Kehidupan Yumna di tempat kerja terusik ketika Azriel juga bekerja di sana sebagai HRD baru dan ingin kembali menjalin hubungan asmara dengannya.

Karya ini diterbitkan atas izin NovelToon Santi Suki, isi konten hanyalah pandangan pribadi pembuatnya, tidak mewakili NovelToon sendiri

Bab 6

“Kamu?!”

Yumna baru saja mengucapkannya, tetapi suara itu terdengar pecah dan bergetar. Tubuhnya sedikit mundur. Jantungnya serasa berhenti berdetak.

Wajah pria itu terlalu mirip dengan laki-laki dalam video yang memporak-porandakan pernikahannya. Garis rahang tegas, hidung mancung, dan mata cokelat gelap, Yumna masih ingat betul.

Pria itu, yang kini menelan rotinya pelan sambil memandang Yumna heran, mengerutkan dahi. “Hmm? Apa kita saling kenal?”

Yumna merasakan tengkuknya dingin. Udara seolah menekan dadanya.

’Saling kenal?’

Jika benar bahwa video itu jebakan, maka pria di depannya bisa jadi adalah kunci. Atau… jika video itu nyata, maka dia adalah orang yang menghancurkan hidupnya. Akan tetapi, dari sorot mata pria itu, tidak ada tanda-tanda ia mengenal Yumna.

Yumna sadar ia sedang mematung. Ia memaksa dirinya menarik napas dan menggeleng pelan. “Ma-maaf, aku kira kamu orang yang aku kenal. Ternyata bukan.”

Pria itu masih memperhatikannya dengan penuh tanda tanya. “Kamu yakin? Kamu barusan kaget banget, seolah-olah kamu pernah lihat aku.”

Yumna buru-buru menunduk, meraih alat pel yang terjatuh. “Maaf, Mas. Mungkin karena sedang pusing, jadi salah mengenali orang.”

Pria itu menahan pintu lift dengan tangannya agar tidak tertutup. Tingginya membuat Yumna harus menengadahkan kepala jika ingin menatap wajahnya.

“Aku Arundaru,” ujar pria itu memperkenalkan diri. “Kamu tadi bilang kamu siapa? Yumna, ya?” Matanya melihat ke kartu id karyawan yang tergantung di leher Yumna.

Yumna menelan ludah. Bibirnya terasa kering. “Iya, Mas. Yumna.”

Arundaru mengangguk kecil. “Oh. Kau kerja di cleaning service, ya?”

“I-iya.”

“Aku di divisi engineering, kadang di studio, kadang naik turun buat cek peralatan. Makanya sering lari-lari. Maaf, sudah membuat kamu jatuh, tadi.”

Yumna hanya mengangguk. Ia ingin pergi. Ingin lari. Ingin menghindari wajah itu, tetapi suaranya terkunci di tenggorokan.
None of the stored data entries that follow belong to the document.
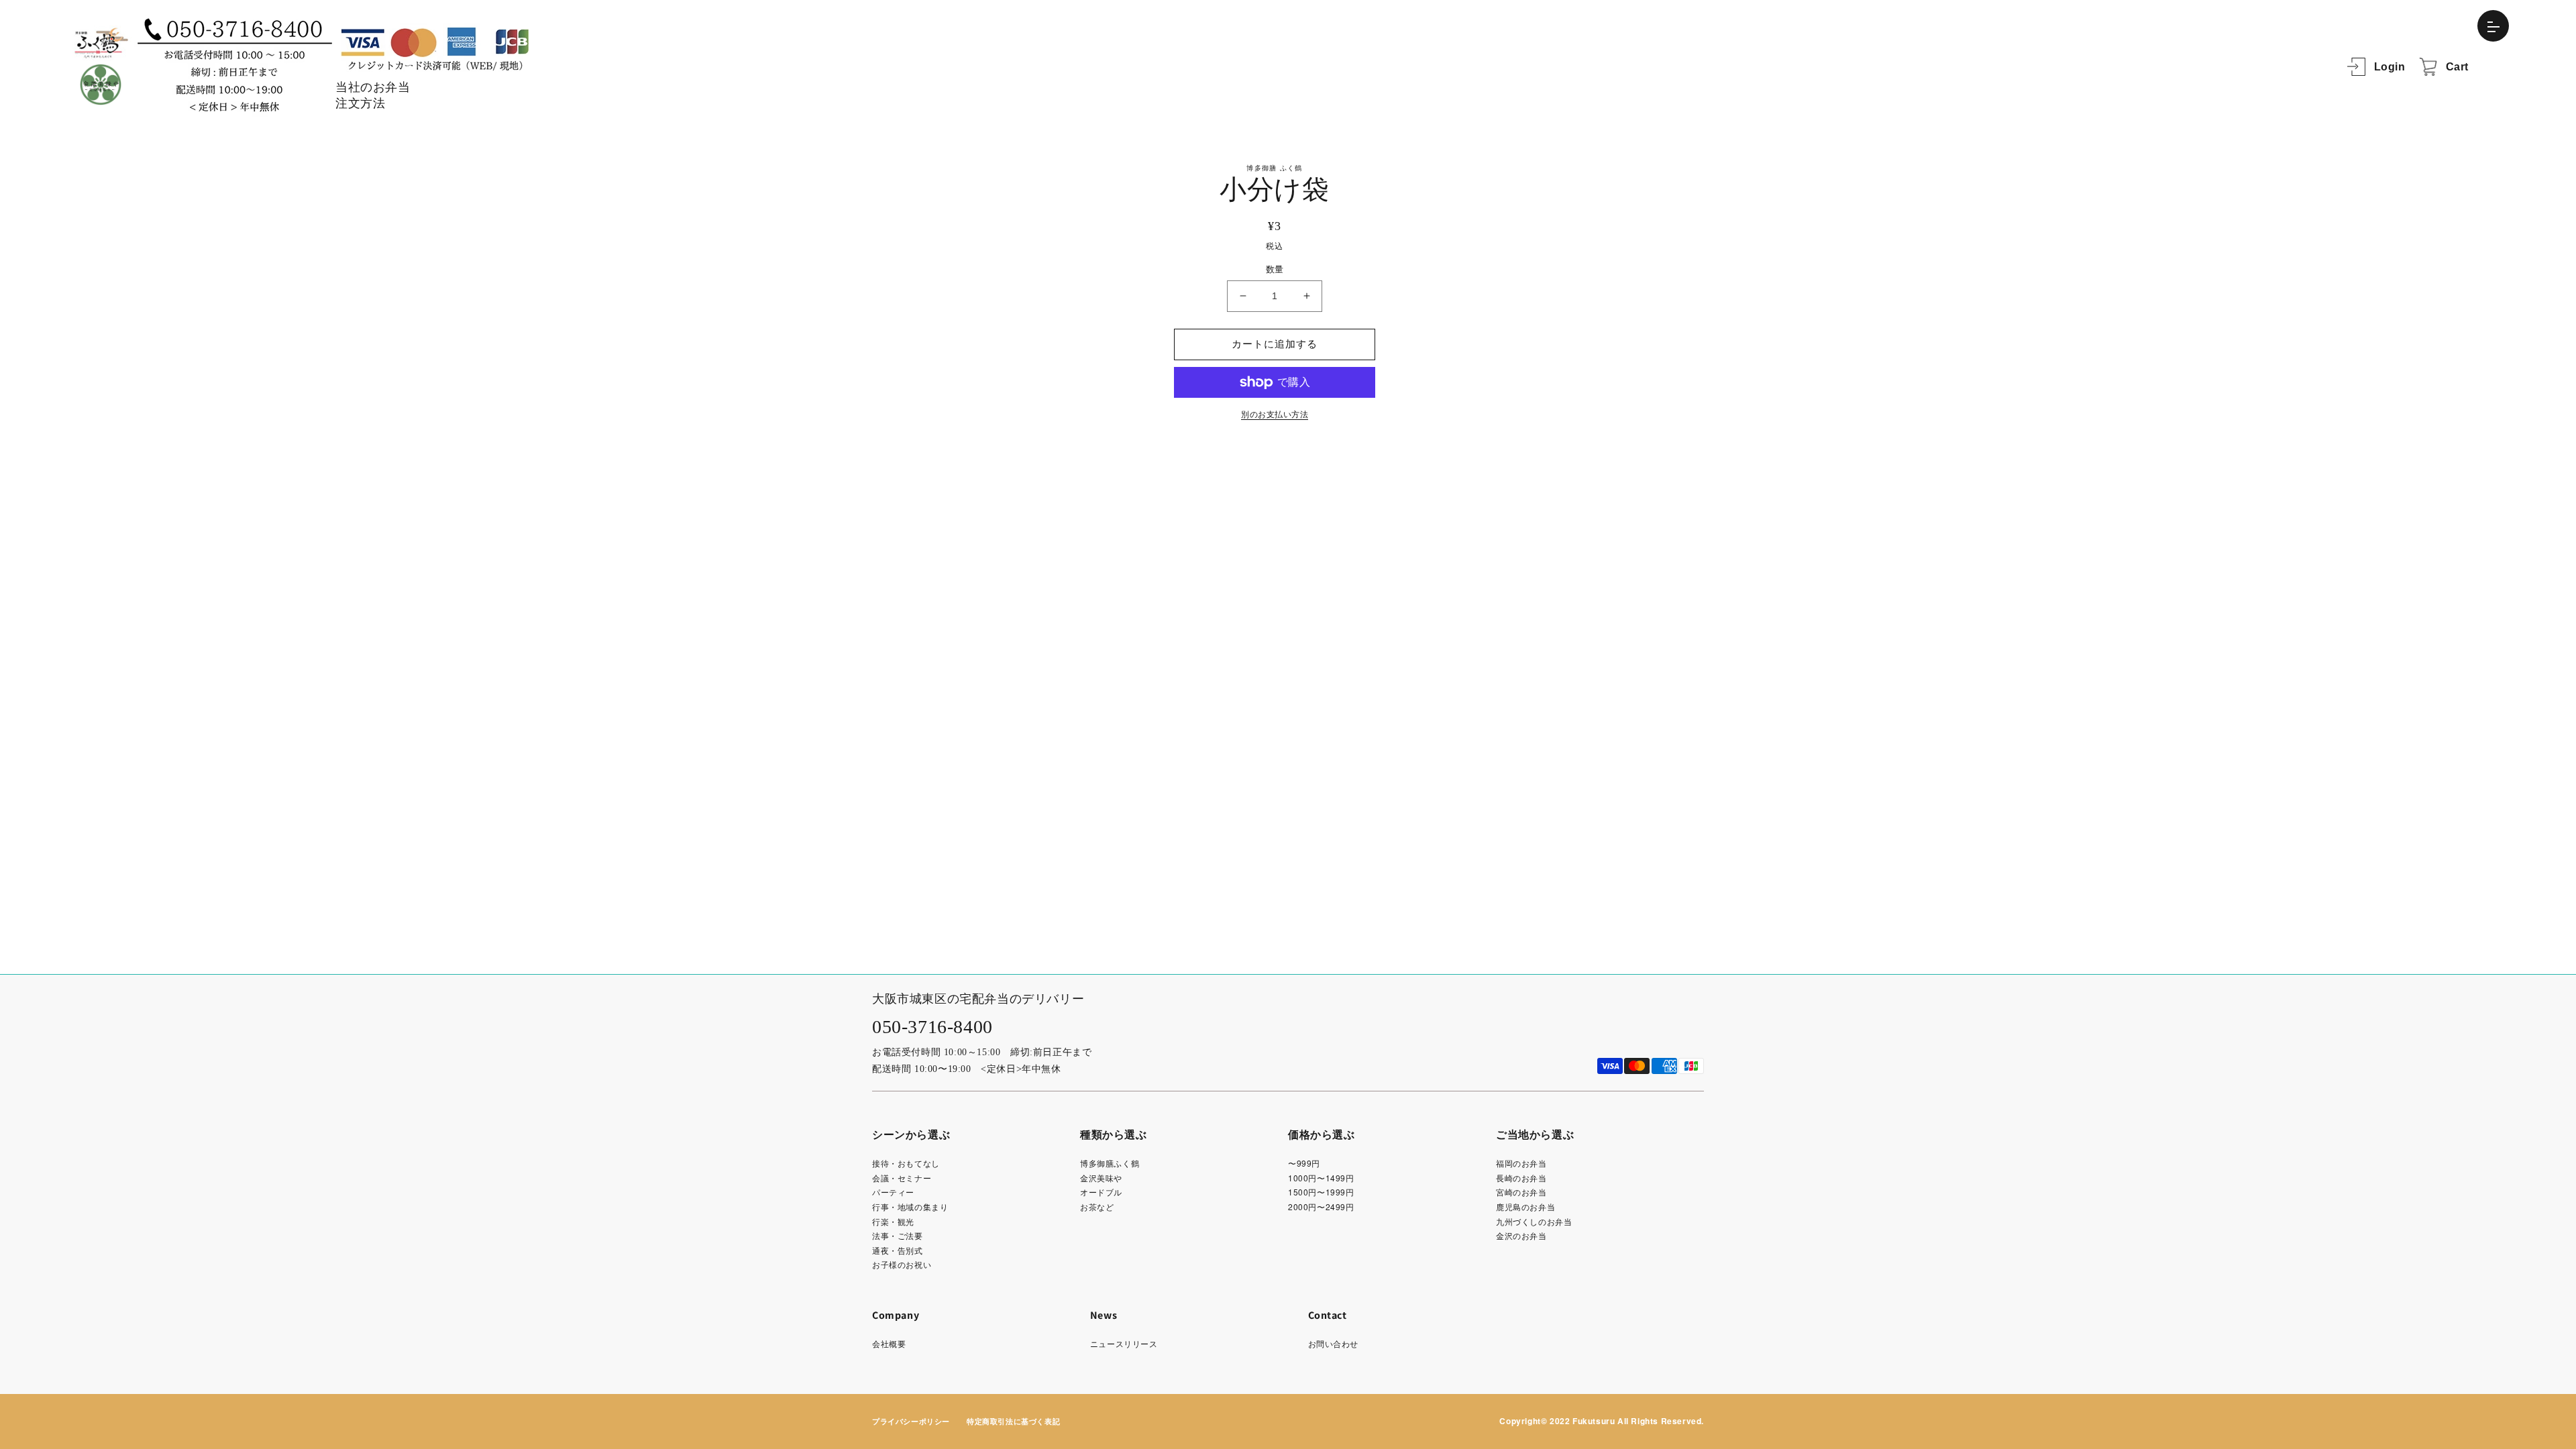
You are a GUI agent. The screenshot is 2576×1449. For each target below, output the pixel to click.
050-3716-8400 (932, 1026)
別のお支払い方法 (1274, 414)
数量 (1275, 269)
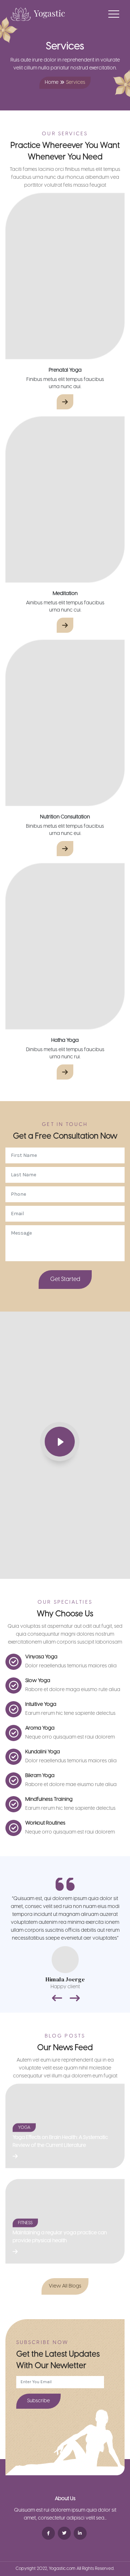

Arundaru memperhatikan ekspresi Yumna lebih lama dari sewajarnya, tatapannya mencari-cari sesuatu.

“Aku, benar-benar nggak pernah ketemu kamu sebelumnya. Tapi, raut muka kamu kayak orang yang baru lihat hantu. Apa wajah aku sama dengan kenalan kamu itu?”

Yumna cepat-cepat menggeleng. “Tidak, bukan begitu. Aku cuma terkejut saja.”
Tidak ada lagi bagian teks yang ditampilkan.